▸ **Texte fourni**:
————
La société [6] a formé un pourvoi contre cet arrêt invoquant 4 moyens de cassation.

Par arrêt du 25 novembre 2021, la Cour de Cassation a cassé et annulé, sauf en ce qu'il valide le contrôle de l'établissement d'Angoulême et confirme les observations pour l'avenir sauf celle concernant la participation patronale sur les titres restaurant, l'arrêt rendu le 12 mars 2020.

Dans ses dernières écritures reprises oralement, l'URSSAF POITOU-CHARENTE demande à la cour :

-qu'elle prenne acte de la décision de la Cour de Cassation en ce qu'elle a validé l'arrêt rendu par la Cour d'Appel de Bordeaux le 12/03/2020 ayant lui-même :

-validé la procédure de contrôle,

- validé les observations pour l'avenir sauf la participation patronale aux titres restaurant,

-qu'elle infirme le jugement du TASS de la Charente du 05 octobre 2015,

-Statuant de nouveau qu'elle :

-Confirme les redressements suivants:

-Primes de salissure,

-Avantage en nature véhicule,

-Avantage en nature logement,

-Frais de repas,

-CSG CRDS sur paniers repas,

-TEPA, réduction salariale et déduction forfaitaire patronale,

-Confirme la mise en demeure pour son entier montant soit 38 987 €,

-Condamne la société [6] au paiement de la somme de 38 987 €,

- Condamne la société [6] aux dépens de cette nouvelle instance.
————
▸ **Petit exercice 1**: Dans le texte fourni, quel montant l'URSSAF POITOU-CHARENTE demande-t-elle de confirmer pour la mise en demeure ?
▸ **Petit exercice 2**: D'après le texte fourni, quels redressements l'URSSAF POITOU-CHARENTE demande-t-elle à la cour de confirmer ? Donnez-les tous.
————
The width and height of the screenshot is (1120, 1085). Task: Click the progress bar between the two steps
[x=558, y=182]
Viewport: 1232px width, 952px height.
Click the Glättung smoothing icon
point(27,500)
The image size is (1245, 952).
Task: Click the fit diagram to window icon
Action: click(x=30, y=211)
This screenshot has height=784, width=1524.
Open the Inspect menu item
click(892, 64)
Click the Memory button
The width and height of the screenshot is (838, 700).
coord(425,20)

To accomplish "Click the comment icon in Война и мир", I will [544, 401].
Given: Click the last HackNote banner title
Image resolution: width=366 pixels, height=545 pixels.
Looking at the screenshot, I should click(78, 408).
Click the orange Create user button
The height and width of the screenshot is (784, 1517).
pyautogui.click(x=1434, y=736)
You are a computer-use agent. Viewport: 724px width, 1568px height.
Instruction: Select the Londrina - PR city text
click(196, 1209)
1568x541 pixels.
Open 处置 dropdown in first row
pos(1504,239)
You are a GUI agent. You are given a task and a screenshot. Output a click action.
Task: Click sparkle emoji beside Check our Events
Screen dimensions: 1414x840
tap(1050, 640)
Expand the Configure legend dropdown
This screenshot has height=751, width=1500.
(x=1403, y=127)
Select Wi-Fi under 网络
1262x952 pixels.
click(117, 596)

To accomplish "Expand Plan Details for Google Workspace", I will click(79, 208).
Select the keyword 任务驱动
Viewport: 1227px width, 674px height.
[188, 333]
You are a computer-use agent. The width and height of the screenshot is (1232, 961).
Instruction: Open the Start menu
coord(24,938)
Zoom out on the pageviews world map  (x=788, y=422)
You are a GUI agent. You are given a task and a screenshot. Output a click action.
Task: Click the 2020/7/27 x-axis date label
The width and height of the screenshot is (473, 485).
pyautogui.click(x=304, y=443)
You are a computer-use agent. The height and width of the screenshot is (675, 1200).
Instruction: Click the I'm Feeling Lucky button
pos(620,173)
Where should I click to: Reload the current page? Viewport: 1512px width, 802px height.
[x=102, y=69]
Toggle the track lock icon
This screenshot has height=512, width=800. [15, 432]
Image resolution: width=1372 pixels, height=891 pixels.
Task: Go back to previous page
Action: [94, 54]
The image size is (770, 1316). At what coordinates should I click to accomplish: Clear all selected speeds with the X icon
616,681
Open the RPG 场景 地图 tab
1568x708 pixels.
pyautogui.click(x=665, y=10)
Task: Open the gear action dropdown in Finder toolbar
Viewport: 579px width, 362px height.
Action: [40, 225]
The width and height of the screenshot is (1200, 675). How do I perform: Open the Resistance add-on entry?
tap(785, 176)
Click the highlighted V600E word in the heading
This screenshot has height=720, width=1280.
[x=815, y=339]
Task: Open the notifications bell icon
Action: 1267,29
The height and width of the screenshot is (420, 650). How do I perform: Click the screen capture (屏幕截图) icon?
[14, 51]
————
▸ **Bonne réponse 1**: 38 987 €

▸ **Bonne réponse 2**:
- Primes de salissure
- Avantage en nature véhicule
- Avantage en nature logement
- Frais de repas
- CSG CRDS sur paniers repas
- TEPA, réduction salariale et déduction forfaitaire patronale